Significant emissions can occur in coating lines at each major stage namely (i) pre-treatment, (ii) coating, and (iii) post-treatment, depending upon the product or process. At the pretreatment stage, emissions are limited to alkali mist/fume, acid mist/fume, dust, and sometimes VOCs depending upon the cleaning process (alkaline cleaning, acid pickling, mechanical cleaning such as brushing, abrasive blast cleaning and buffing, or combinations thereof), special cleaning reagents (solvent cleaners, emulsion cleaners, etc.) and other processes used (such as conversion coating). These emissions are collected by local exhaust fume extraction systems and scrubber cleaning systems.

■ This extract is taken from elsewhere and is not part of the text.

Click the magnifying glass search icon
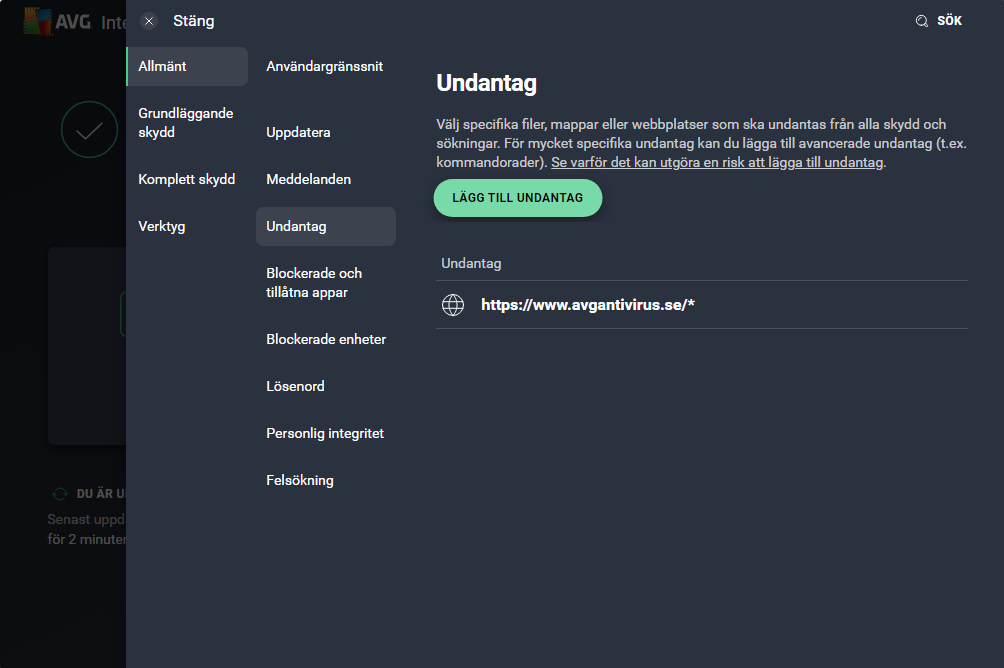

At the coating stage, emissions are limited to products of combustion, metal/metal oxide mists, fumes and powders (from molten metals in hot-dip pots), VOCs and product of combustion (from organic coating lines with baking ovens), as well as acid/electrolyte mists/fumes (from electroplating lines). Products of combustion are carried away with the flue gas and are typically well controlled. VOCs and mists/fumes are collected by local exhaust fume extraction systems and scrubber cleaning systems. Metal/metal oxide mist/fume/powders from molten metal hot-dip pots may be collected with local exhaust fume extraction systems and bag houses.

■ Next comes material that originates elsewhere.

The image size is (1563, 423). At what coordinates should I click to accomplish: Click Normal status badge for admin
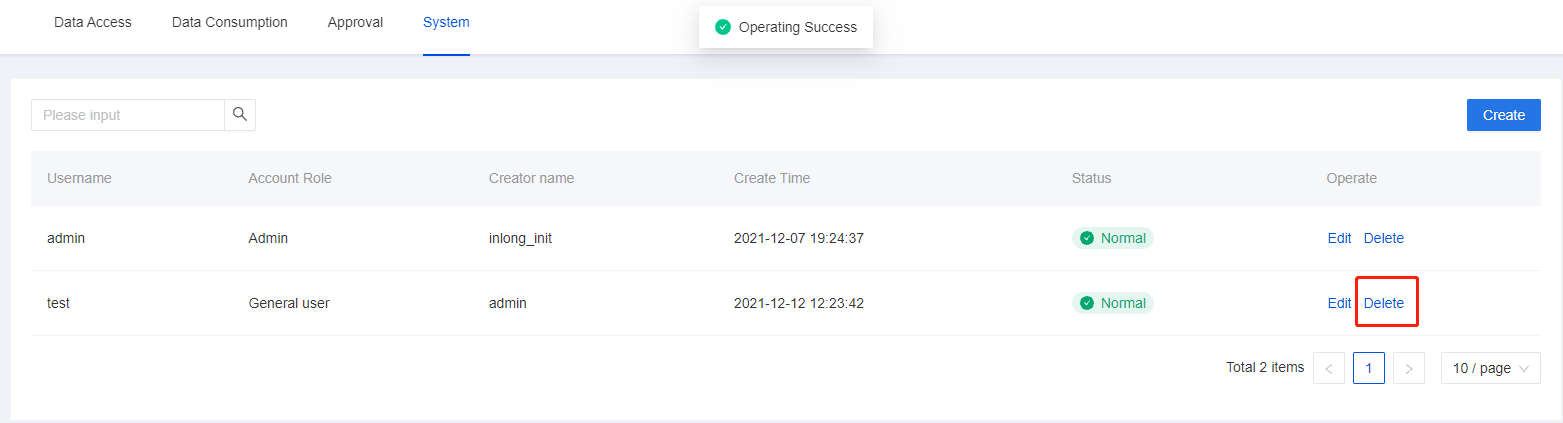click(1113, 238)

At the post-treatment stage, the emissions are limited to fumes and dust. These are generally collected by local exhaust fume extraction systems, together with scrubber cleaning systems, if required. The control techniques for removing pollutants and maintaining emission standards include packed towers and wet scrubbers, as well as bag house dust collectors. Removal effectiveness in excess of 95 % is common. In general, available technologies are quite sufficient to control emissions from various coating operations.
Waste water effluents include wet scrubber discharge and electrolytic coating process waste water and rinse water. These effluents contain suspended solids, metals, and acids and are treated in a waste water treatment plant before discharge. Waste water effluent and rinse water that contain hexavalent chromium from chromium coating facilities are treated by an ion exchange process, and the chromic acid is recycled.
At the pretreatment stage, wastewaters include rinse waters from various sub-stages (e.g., alkaline cleaning, acid pickling, mechanical cleaning, and solvent cleaning etc.), overflow and spills from various sub-stages, and various fume scrubber wastewaters. At the coating stage, wastewaters come from the following.
- Quench tanks (in hot-dip metallizing and organic coating lines)
- Rinse tanks (in all coating lines)
- Over-flow, drag-out and recirculating tanks ( mainly from electroplating lines)
At the post-treatment stage, waste water comes from various rinse tanks, make-up water tanks, spills and over flow as well as fume scrubbers. Process water and wastewater flow at each stage and sub-stage are dependent on the product and process used. The typical pollutants are suspended solids, oil and grease, and heavy metals such as Fe, Pb, Zn, Cr, Cd, Ni, and Ba etc., depending on the coating, base metal, and process.
Acidic alkaline rinse waters are generally neutralized separately before being mixed with other rinse water effluents. These are then sent to a central water treatment plant. The available technologies are adequate in meeting the effluent discharge regulations for existing plants.
Solid wastes include zinc dross, tin oxide, tank sludges, and water treatment sludges. The zinc dross and tin oxide are sold, and other solid wastes are used in landfills.